Наутро – после горячечной ночи – они простились на маленьком понтрезинском вокзале. Когда поезд наконец отошел, она не двинулась с места, стояла, как статуя на пьедестале, и оба они – Штиллер у открытого окна, Сибилла на перроне – подняли на прощанье руки. С тех пор Сибилла, жена моего прокурора, больше не видела пропавшего без вести Штиллера. Она не спеша вернулась в отель, спросила счет, уложила вещи и уехала в тот же день. Вернуться, как ни в чем не бывало, к Рольфу, она не могла, и Редвуд-Сити казался ей единственным выходом: ей надо работать, жить одной, зарабатывать деньги. Иначе она чувствовала себя всеми отринутой: расстояние между порядочной женщиной и шлюхой оказалось на редкость коротким. В Цюрихе Рольф встретил ее сообщением о том, что готов развестись. Она предоставила ему оформить развод и попросила отпустить с ней в Редвуд-Сити маленького Ганнеса. Они не касались своих отношений – только практически важных вопросов, правда, вопрос о Ганнесе, их сыне, решить было нелегко, как знать, что лучше ребенку. Рольф попросил сутки – подумать. Потом, к удивлению Сибиллы, ответил согласием. Она благодарила его и плакала, слезы падали на руки Рольфа; в канун рождества муж проводил ее на главный вокзал, и она уехала в Гавр, а оттуда пароходом в Америку.

Мой друг-прокурор сообщил, что заключительное слушание дела (с объявлением приговора) назначено на будущий вторник.

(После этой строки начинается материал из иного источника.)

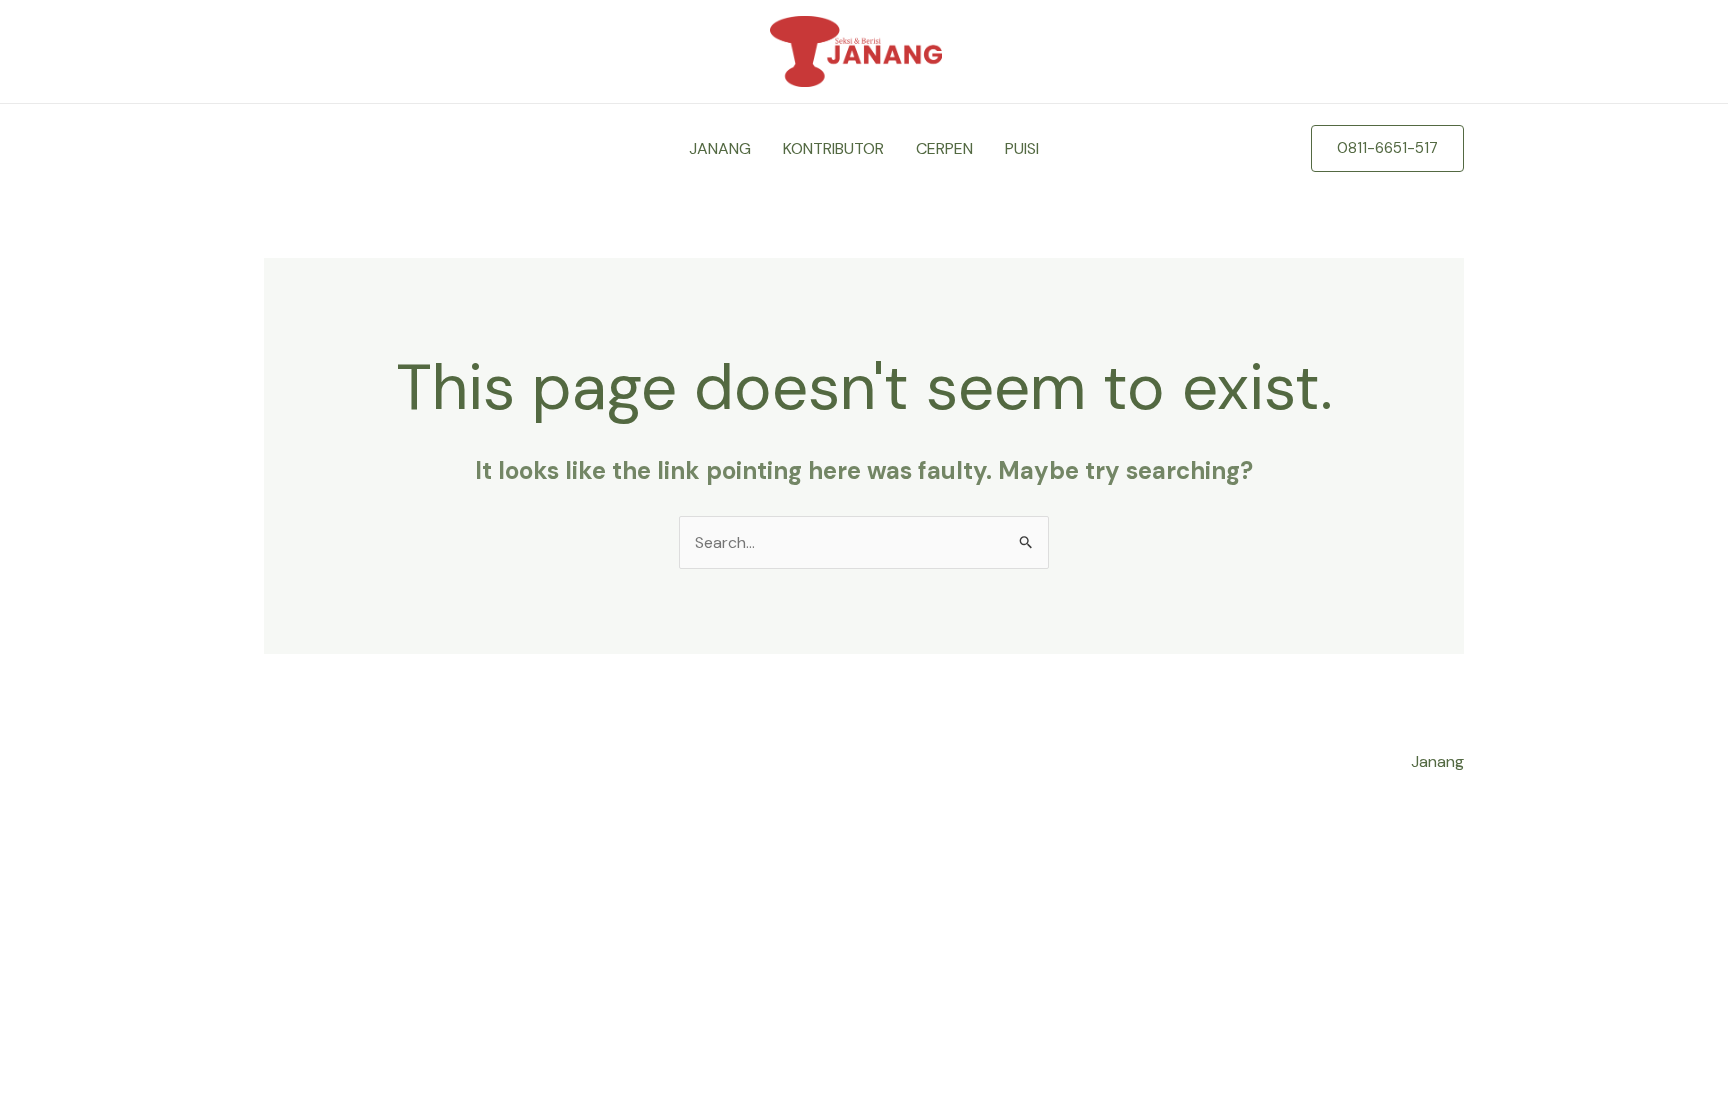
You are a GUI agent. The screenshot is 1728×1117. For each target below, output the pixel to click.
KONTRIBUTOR (833, 148)
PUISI (1022, 148)
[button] (1387, 148)
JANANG (720, 148)
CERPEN (944, 148)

Америка принесла Сибилле почти монастырское одиночество. Она осталась в Нью-Йорке. Когда молодой Штурценеггер приехал из Калифорнии встретить секретаршу, которая, собственно говоря, была ему не нужна, Сибилла, благодаря хорошему знанию иностранных языков, уже нашла себе другое, вполне приличное место. Восемьдесят долларов в неделю. Она очень гордилась этим. А Штурценеггер, который отнесся к новости отнюдь не трагически, один отбыл обратно в свой Редвуд-Сити, предварительно угостив Сибиллу ужином во французском ресторане в Гринвич-Вилидж. С метанием из стороны в сторону было покончено. Новый ее путь был достаточно суров. Сибилла – девушка из богатого дома – впервые поняла, что, как многие другие, в сущности, предоставлена в жизни самой себе, сама за себя отвечает, зависит от своих способностей, от спроса, от настроения своего работодателя. Странно, но она восприняла это как свободу. Как почетное положение. Работа у нее была скучная – перевод деловых писем на французский, немецкий, итальянский, все письма были похожи одно на другое. А первая собственная квартира Сибиллы! Там нельзя было днем ни читать, ни шить без лампы, нельзя было открыть окно – все мгновенно покрывалось сажей, а чтобы заснуть, ей приходилось затыкать уши воском. Она сознавала, что миллионы людей живут еще хуже и что жаловаться она не имеет права. Да и вообще о жалобах не могло быть и речи, хотя бы из-за Рольфа. К счастью, ей удалось на дневное время отдать Ганнеса в еврейско-немецкий пансион для детей. Все свое свободное время, если позволяла погода, она проводила с Ганнесом в близлежащем Сентрал-парке. Там росли деревья…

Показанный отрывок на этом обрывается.